Outside there were even more tents with the cavalry headquarters. The traffic was less than it had been, but there were still plenty of signs of life. The mobile kitchens were still cooking, only now the smell of fresh bread scented the air.
Our fire was still burning, Olaf had a kettle on it, and there was some porridge in a pot on the grass.
'Eat something. We can't start until first light.' Olaf said.
I looked over to the East, where we'd just been. The sky was slightly brighter on the horizon than it was to the West, although maybe only because I was better in low light.
'Will they be suspicious if we move too early?' I ladled some porridge into a bowl.
'Not if we wait until it's light enough to see well.' Alfinna sat on the ground near the fire.
I passed the steaming bowl to her, and filled another. 'Maybe if we all eat first it might look better?'
'Good idea.' Olaf accepted a bowl from me.
I filled others and passed them round. We sat round the fire and ate in silence. The porridge was creamy, and whoever made it had added honey to it, so it was sweet as well. By the time I'd finished my bowl it was definitely first light. Everything was a monochrome grey, but distinct.
Noren and I sorted out the fire, and cleaned the cooking pot and bowls with hot water from the kettle. While we did that Jerre, Erik, Inibrakeme and Olaf saddled all the horses, and Alfinna packed away the shelter. Before the sun was visible over the horizon we were all packed up and ready to leave. As the top of the sun appeared, and the day become coloured, we rode off with it at our back. We started at a walk and moved to a canter when the cavalry headquarters was out of sight.

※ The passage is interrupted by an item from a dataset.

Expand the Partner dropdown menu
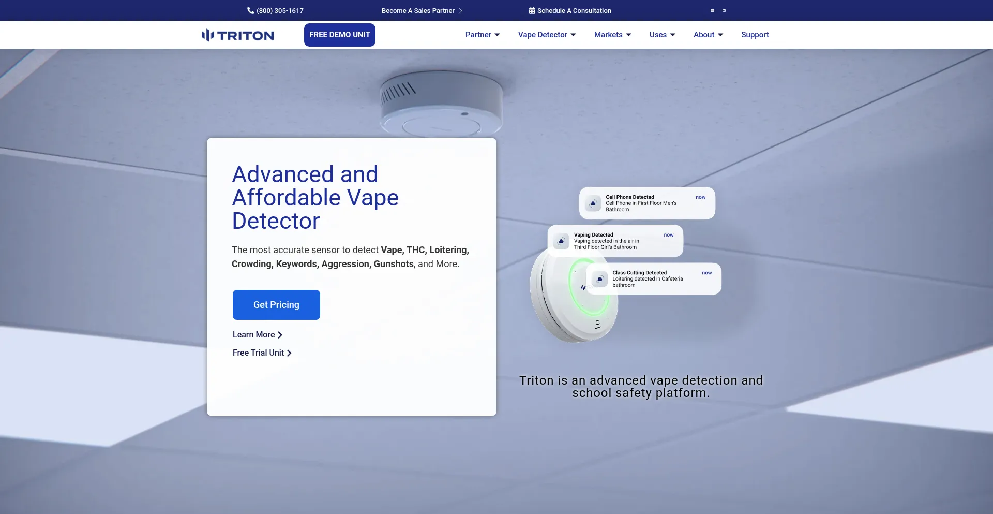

We stopped twice to rest the horses on the way, they needed a break more than we did. Unlike the previous two days we didn't try to cook meals. We ate the bread, cheese and ham that we'd brought with us in the cart. The road was easy, and we passed several caravans going the same way as us, and more cavalry went the other way. We counted over three hundred.
No-one said anything, but none of us wanted to stop longer than we had to. Even the horses seemed to sense that, although it might have been my imagination, but it felt like they cantered faster and for longer. A couple of hours after noon we saw a small village ahead, clustered around an Inn. The open grassland started to turn into farmed fields. Mostly standing crops that I didn't recognise, and orchards with old gnarled trees with small dark fruit. I saw sheep, goats, and cows. The Inn had a painting of a person with a golden circle behind them. Not the Troll's Head.

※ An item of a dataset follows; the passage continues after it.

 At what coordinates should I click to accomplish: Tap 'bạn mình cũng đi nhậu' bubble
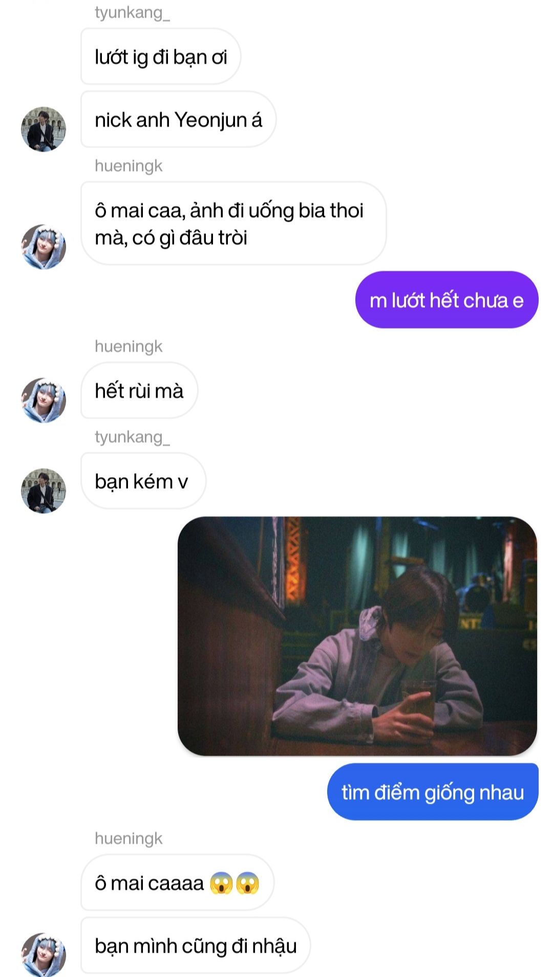pyautogui.click(x=196, y=945)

A couple of miles down the road was another small hamlet, this one had the coat of arms of Cottalem on a board above the door. Over the farmland to the north and south we could see other buildings. Some of them were farms, or barns, but there were smoke stacks on a few too, signalling a forge, or perhaps a pottery.

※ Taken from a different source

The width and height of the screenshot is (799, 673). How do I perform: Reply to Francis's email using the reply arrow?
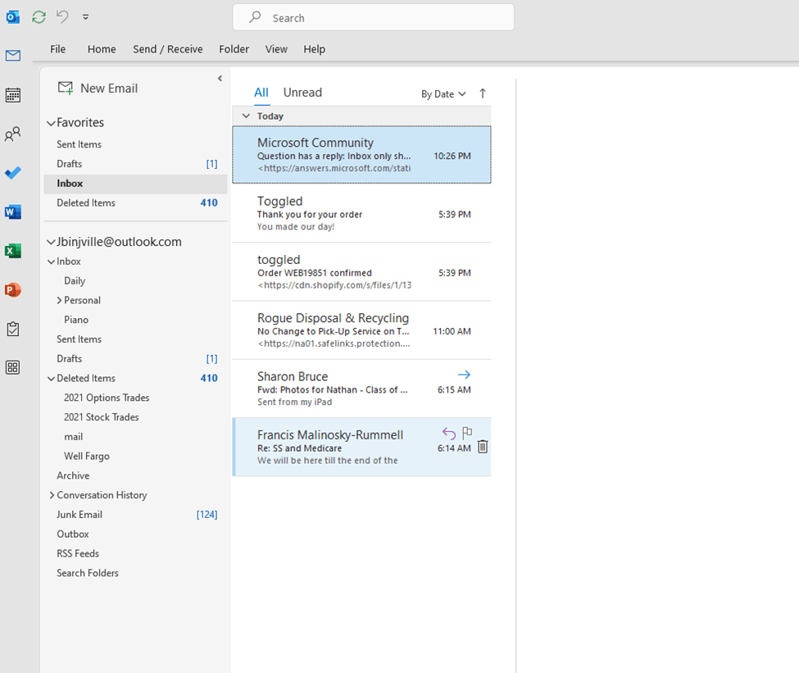pyautogui.click(x=448, y=433)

Before long we started to be aware of traffic moving from north to south in front of us. When we got to the junction our road turned south to join the other road. We went straight across, in the near distance was another small hamlet, nestled in the loop of a wide stream that looked easy to ford. A low wooden bridge, with a stone ramp on each bank, spanned the stream.
The Troll's Head was mounted on a pole on the near side of the bridge. The pole was thicker than my wrist, but the same length as a long spear, with the severed head jammed on the top. The other end was firmly embedded in the ground. A wire fence, with waist high posts and four strands of wire, started on the bridge and went all the way round the buildings that served as the Troll's Head inn. A large three storey steep roofed building dominated the centre of the space. There were a forge, two open sided wood stores, four terraced cottages, stabling, and an assortment of other outbuildings, including what I was sure were some privies at the downstream end of the stream that went round the hamlet.
We were met at the entrance by a white haired but clean shaven man. He was wearing a farrier's apron, which was well worn, and holding a hammer in his right hand. It looked like he'd just stepped away from the anvil on the stone flagged area, but there were no horses in sight other than ours.
Alfinna, who had been leading, dismounted just before the bridge.
The rest of us came to a stop behind her.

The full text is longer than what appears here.